Un tempérament hors-norme
C’est ce qui différencie les bons joueurs des champions, savoir en faire plus, dépasser ses limites pour titiller les sommets. Daniil Medvedev est un homme simple et posé mais lorsqu’il rentre sur le court, il montre une force de caractère tumultueuse, frôlant la limite parfois mais le poussant à viser toujours plus haut. Il a aussi su bien s’entourer pour canaliser ses forces et donner la meilleure version de lui-même. Sa femme, ancienne joueuse sur le circuit junior, l’aide à aborder ses matchs et le calme lorsque la tension monte sur le court. « Elle a toujours cru en moi, elle a dit que je pouvais y arriver et ce que je devais faire. » exprime Daniil Medvedev lorsqu’il évoque sa compagne. Elle est comme un appui moral en plus de la psychologue du sport que le russe consulte. Son entraîneur, Gilles Cervara, joue également un rôle important pour ce joueur impulsif et provocateur. Une relation humaine s’est forgé entre eux deux et Gilles sait comment appréhender le russe. Il reste calme lorsque son protégé s’emporte et le rassure par un regard serein ou un geste limpide. Il faut savoir que lorsque Daniil s’énerve, il s’en prend à tout ce qui bouge.
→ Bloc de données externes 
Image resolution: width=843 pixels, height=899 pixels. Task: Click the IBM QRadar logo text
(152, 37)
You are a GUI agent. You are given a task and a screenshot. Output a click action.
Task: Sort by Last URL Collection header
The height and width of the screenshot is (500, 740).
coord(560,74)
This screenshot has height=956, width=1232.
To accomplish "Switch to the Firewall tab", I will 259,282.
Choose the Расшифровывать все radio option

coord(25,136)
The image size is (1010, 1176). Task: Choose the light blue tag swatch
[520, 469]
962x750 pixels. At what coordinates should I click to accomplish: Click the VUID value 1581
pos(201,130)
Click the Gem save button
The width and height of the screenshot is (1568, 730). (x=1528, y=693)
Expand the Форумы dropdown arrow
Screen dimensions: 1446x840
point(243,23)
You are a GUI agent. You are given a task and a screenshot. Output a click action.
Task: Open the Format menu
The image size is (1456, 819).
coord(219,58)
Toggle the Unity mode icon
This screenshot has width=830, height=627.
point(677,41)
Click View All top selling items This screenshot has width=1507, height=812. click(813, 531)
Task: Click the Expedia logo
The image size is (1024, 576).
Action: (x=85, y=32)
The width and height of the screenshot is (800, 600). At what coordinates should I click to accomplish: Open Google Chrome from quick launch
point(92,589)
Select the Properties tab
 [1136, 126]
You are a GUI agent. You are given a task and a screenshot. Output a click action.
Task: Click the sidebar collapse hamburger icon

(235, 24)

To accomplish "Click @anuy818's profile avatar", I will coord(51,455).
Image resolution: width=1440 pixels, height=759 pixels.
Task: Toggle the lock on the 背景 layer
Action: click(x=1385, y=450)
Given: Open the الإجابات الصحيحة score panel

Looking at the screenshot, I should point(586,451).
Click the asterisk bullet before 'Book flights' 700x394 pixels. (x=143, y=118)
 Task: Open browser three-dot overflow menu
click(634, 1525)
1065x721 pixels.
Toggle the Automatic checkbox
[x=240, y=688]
Des pièces jetées à l’arbitre, à un doigt d’honneur au public en passant par des gestes d’humeur constants sur le terrain, le tennisman ne s’est pas fait que des amis le long de sa jeune carrière. En 2016, alors que l’arbitre de chaise accorde un point litigieux à son adversaire, Daniil Medvedev s’énerve et crie à l’arbitre : « Je sais que vous êtes amis. J’en suis sûr. » Il fait alors référence au fait que les deux hommes sont noirs. Un coup d’éclat qui lui vaudra logiquement une sanction et une image du badboy du tennis. Mais, comme le dit son entraîneur, ce tempérament explosif lui permet de faire des choses extraordinaires.

Crédit photo : Eurosport
Le parcours du russe à l’US Open 2019 reflète parfaitement sa personnalité. Hué en 1/8ème de finale après s’être énervé sur un ramasseur de balle. Il provoque le public en annonçant que cette énergie, bien que négative, lui donne de la force. La suite, on la connaît, alors qu’il est mené deux sets à zéro par Rafael Nadal en finale, il fait preuve d’une force de caractère bouleversante pour gagner les deux sets suivants. Il s’incline 6/4 dans le dernier set mais gagne la reconnaissance du mythique râleur John McEnroe, du public et bien plus encore.